Act III. Clemency. The conspiracy continues. Ernani meets his companions in the underground chambers of the sepulchral monument to Charlemagne in Aachen. In the meantime, Don Carlo is elected emperor.
He could have the rebels killed, but wishes to be merciful, and, with the intercession of Elvira, lets them live provided they pledge their loyalty. As a last proof of his generosity, he gives Ernani the hand of Elvira, having realised that she will never love any other.

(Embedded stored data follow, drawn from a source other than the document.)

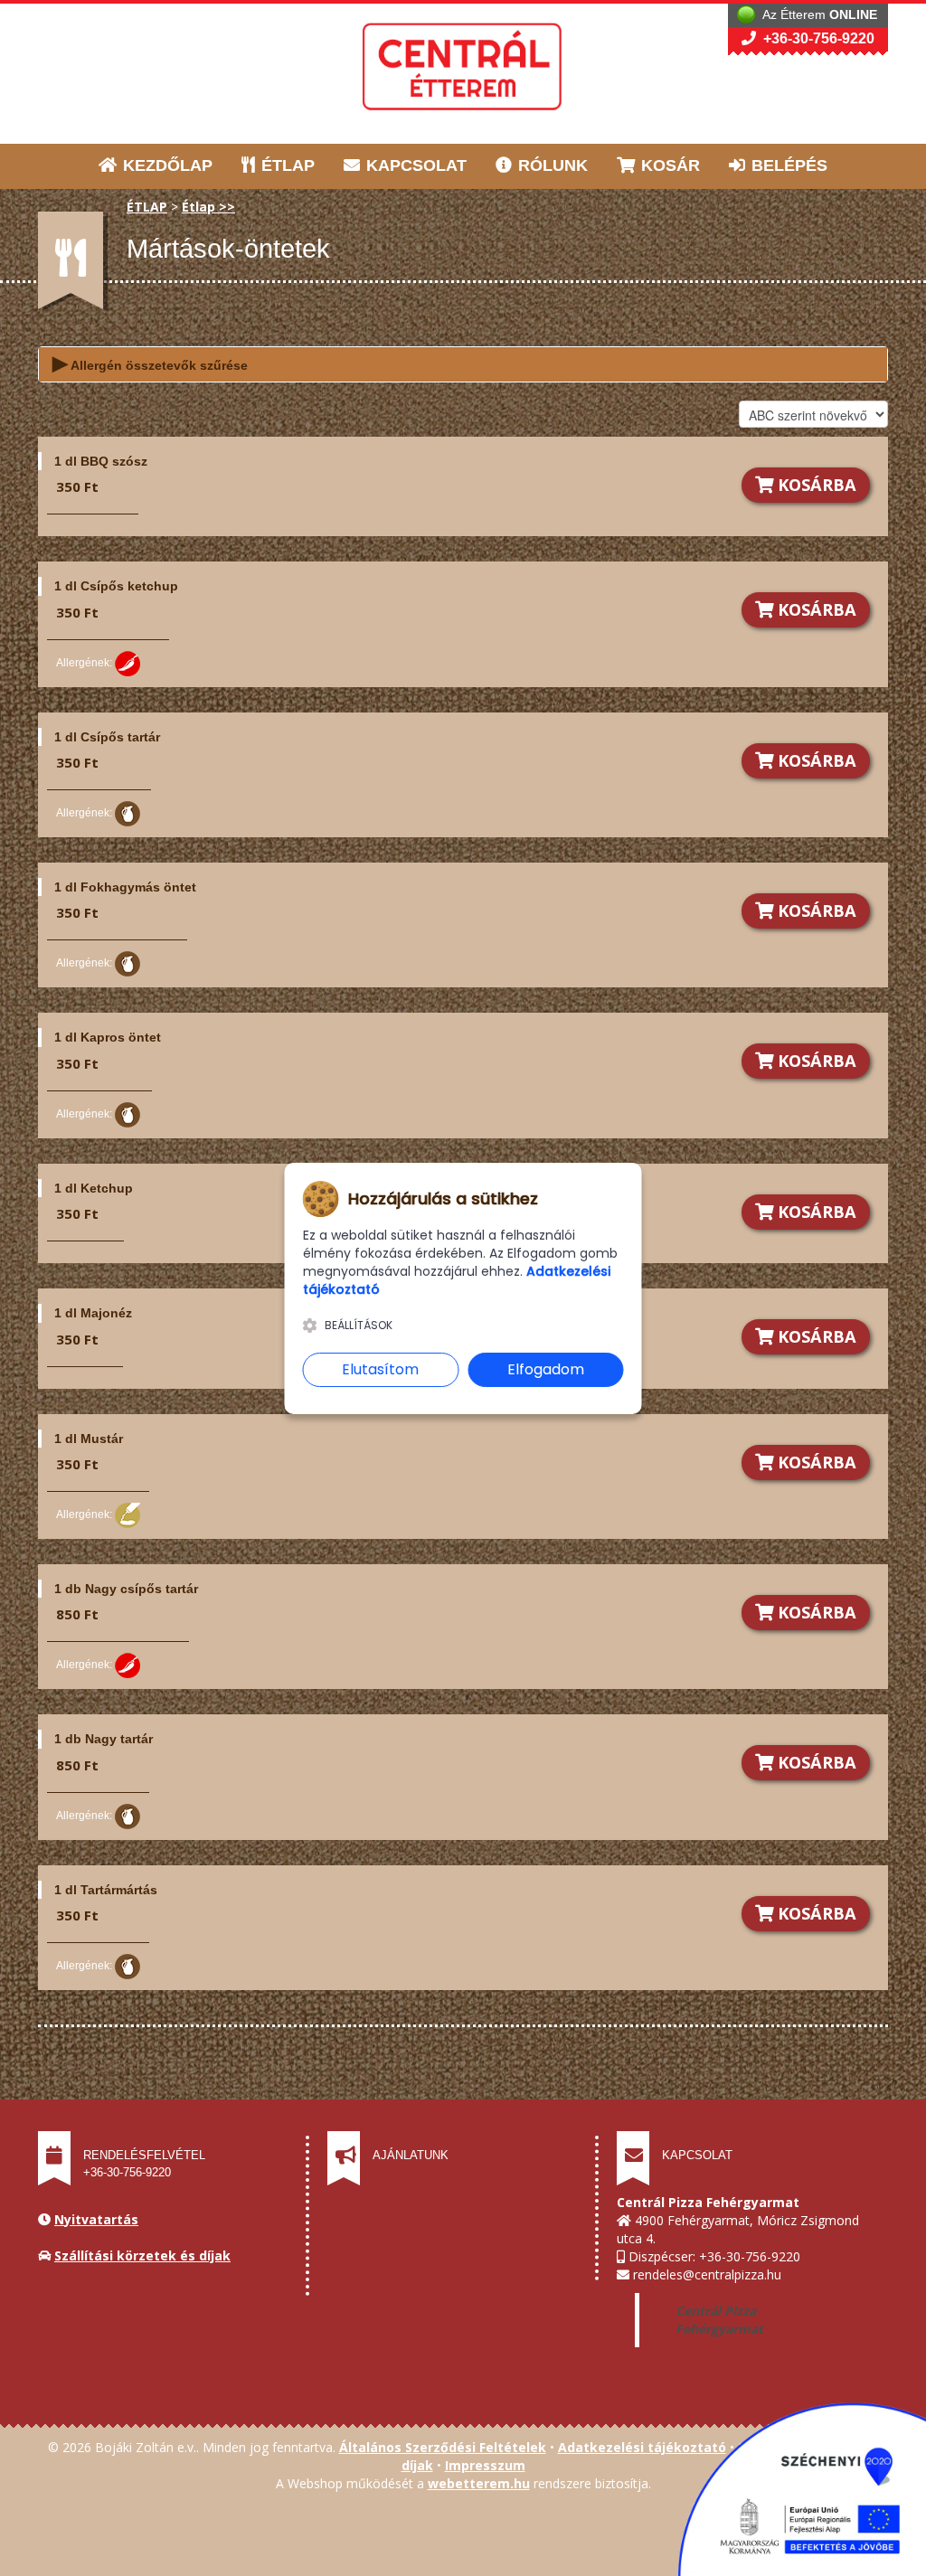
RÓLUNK (551, 165)
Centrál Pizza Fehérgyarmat (719, 2319)
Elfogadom (545, 1369)
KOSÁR (668, 165)
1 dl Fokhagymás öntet (125, 887)
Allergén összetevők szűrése (150, 363)
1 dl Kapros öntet (107, 1037)
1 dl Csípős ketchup (116, 586)
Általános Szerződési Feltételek (442, 2447)
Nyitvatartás (96, 2219)
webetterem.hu (479, 2483)
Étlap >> (208, 206)
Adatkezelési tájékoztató (642, 2447)
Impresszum (485, 2465)
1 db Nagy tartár (103, 1738)
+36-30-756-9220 (817, 38)
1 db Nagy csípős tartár (126, 1588)
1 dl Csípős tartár (107, 737)
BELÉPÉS (787, 165)
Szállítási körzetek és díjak (142, 2255)
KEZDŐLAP (165, 165)
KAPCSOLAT (414, 165)
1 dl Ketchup (93, 1188)
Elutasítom (380, 1369)
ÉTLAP (286, 165)
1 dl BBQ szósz (100, 461)
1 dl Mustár (88, 1438)
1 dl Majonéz (93, 1313)
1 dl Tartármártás (105, 1889)
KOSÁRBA (814, 484)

Act IV. The mask. The guests greet the happy couple during a sumptuous wedding feast. Among the guests, masked in a black cloak, there is also Ruy de Silva. At the height of the feast he goes into the garden and has the horn blown three times. Ernani knows what he must do: Castilian honour is severe, and he poisons himself. Over his inanimate body, the woman he loved falls lifeless, overcome by sorrow.

History:
Despite the fiasco of I Lombardi alla prima crociata at La Fenice in Venice in 1843, in the springtime of the same year Verdi signed a contract with the theatre's director, Count Moncenigo, for a new opera. Felice Romani and Temistocle Solera were Verdi's librettists in Milano, Salvatore Cammarano in Naples, and  Francesco Maria Piave became his most trusted collaborator, and later friend, in Venice. The subject chosen was Hernani by Victor Hugo, and Piave started working rapidly under the constant surveillance of the Maestro, who insisted on closely following the progress of the librettist and poet. The opera was presented on March 9th, 1844, a triumphal success, so much so that it was performed shortly thereafter in fourteen other Italian cities, and for the next decade and a half, was the most performed work of Verdi. Considering just the Scala in Milan and the Don Carlo Theatre in Naples, Ernani was presented for eight seasons for a total of 240 performances! In 1844 the city of Venice paid homage to Verdi presenting the same opera at the San Benedetto Theatre as well.
The opera arrived on the stage in Paris, where Victor Hugo had occasion to see his play given in the form of melodrama; he strongly disapproved at the transformation of his work.